The binding of the radioactive synthetic hormonal steroids [³H]dexamethasone (9α-fluoro-11β, 17α, 21-trihydroxy-16α-methyl-1, 4-pregnadiene-3,20-dione) and [³H]methyltrienolone (17β-hydroxy17-α-methyl-4,9,11-estratrien-3-one) to cytosol from rat skeletal muscle was studied using dextrancoated charcoal to separate unbound and receptor-bound steroid. The rates of association, dissociation, and degradation of the complexes of dexamethasone and methyltrienolone with receptor were highly dependent on temperature. The temperature dependence of association was greater for dexamethasone, and that of degradation was greater for methyltrienolone.
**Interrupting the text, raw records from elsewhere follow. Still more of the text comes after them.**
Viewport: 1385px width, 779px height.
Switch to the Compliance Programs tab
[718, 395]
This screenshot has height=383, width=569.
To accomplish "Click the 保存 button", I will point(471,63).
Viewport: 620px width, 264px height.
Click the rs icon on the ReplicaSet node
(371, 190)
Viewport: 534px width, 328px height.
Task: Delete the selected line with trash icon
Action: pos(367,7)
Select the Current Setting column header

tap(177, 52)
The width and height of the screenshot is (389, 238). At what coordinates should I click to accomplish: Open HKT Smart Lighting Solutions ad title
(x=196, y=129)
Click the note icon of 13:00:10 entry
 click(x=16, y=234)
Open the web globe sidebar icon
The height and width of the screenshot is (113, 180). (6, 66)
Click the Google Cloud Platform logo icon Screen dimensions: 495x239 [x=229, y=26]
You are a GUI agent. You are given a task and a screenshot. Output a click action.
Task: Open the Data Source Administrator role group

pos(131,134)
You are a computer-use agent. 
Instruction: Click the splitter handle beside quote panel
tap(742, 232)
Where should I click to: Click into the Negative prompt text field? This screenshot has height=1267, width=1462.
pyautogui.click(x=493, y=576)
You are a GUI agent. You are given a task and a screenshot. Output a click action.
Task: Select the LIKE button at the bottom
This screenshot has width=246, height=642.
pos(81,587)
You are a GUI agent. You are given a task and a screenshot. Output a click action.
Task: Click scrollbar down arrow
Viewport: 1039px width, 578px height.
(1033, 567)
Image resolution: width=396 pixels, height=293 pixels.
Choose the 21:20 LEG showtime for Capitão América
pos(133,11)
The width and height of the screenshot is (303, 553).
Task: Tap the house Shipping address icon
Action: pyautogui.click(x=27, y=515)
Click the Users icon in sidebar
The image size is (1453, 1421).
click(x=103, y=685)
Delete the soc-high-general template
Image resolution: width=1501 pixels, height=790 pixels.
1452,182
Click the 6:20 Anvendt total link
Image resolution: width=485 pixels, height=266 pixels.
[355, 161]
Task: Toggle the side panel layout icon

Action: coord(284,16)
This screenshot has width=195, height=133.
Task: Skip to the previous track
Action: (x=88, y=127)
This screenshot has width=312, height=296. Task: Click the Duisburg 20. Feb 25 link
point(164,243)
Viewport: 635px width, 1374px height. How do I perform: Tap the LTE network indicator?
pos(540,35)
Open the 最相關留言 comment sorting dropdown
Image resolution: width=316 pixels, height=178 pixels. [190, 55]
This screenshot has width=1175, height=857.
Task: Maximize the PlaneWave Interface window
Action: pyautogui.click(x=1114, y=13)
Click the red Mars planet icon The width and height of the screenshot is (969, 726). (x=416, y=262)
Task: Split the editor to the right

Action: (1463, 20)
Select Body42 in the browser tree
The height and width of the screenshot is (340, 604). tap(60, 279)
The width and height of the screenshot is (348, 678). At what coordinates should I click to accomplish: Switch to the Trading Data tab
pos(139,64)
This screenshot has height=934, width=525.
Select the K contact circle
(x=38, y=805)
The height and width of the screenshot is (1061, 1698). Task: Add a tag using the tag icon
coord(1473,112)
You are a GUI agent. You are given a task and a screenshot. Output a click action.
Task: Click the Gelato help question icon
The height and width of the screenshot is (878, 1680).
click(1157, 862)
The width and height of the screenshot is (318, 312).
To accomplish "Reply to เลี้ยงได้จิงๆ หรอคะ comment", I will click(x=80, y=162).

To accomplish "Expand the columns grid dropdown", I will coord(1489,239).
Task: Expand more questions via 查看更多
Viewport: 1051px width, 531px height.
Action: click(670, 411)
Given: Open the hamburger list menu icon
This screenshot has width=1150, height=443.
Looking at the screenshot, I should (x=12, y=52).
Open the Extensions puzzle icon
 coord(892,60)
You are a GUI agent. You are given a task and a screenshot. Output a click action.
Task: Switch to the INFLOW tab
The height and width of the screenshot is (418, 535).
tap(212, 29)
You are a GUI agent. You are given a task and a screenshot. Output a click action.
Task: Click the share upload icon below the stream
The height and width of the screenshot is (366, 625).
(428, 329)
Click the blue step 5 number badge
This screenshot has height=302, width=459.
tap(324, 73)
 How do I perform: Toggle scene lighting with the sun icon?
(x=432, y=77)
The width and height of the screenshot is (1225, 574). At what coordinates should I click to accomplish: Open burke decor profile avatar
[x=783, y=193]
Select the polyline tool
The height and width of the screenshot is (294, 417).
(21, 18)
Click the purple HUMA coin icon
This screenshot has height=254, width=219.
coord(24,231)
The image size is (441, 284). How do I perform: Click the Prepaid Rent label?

Dissociation rates were insignificant for both steroid-receptor complexes compared to association and degradation rates. The apparent equilibrium dissociation constants for the binding of dexamethasone and methyltrienolone to their receptor binding sites were about 7 and 0.3 nM, respectively, regardless of temperature (0, 15 or 23° C). The lack of influence of temperature on the equilibrium constants indicate that the binding was of hydrophobic character, and the corresponding free energy changes upon binding of dexamethasone and methyltrienolone to their respective binding sites were –41 and –49 kJ mol^-1 under equilibrium conditions at 0° C. The apparent maximum number of binding sites determined from Scatchard plots under these conditions was about 1900 fmol/g of tissue, 3500 fmol/mg of DNA or 30 fmol/mg of protein in the case of the dexamethasone receptor, and the corresponding figures for the methyltrienolone were about 100 fmol/g of tissue, 200 fmol/mg of DNA or 2 fmol/mg of protein. The ligand specificities of the binding sites for dexamethasone and methyltrienolone were typical of a glucocorticoid and an androgen receptor, respectively. Both steroid-receptor complexes were retained on DNA-cellulose columns, and were eluted by NaCl at an ionic strength of 0.1. The DNA-cellulose step purified about 20 times, and was used to allow gel exclusion chromatography and electrofocusing. Both steroid-receptor complexes were excluded from a column of Sephadex G-150. Electrofocusing in preparative columns gave reproducible patterns consisting of three peaks for each receptor. The apparent isoelectric points were 5.4, 5.6 and 0.2 for the glucocorticoid receptor, and 5.9, 6.2 and 8.5 for the androgen receptor.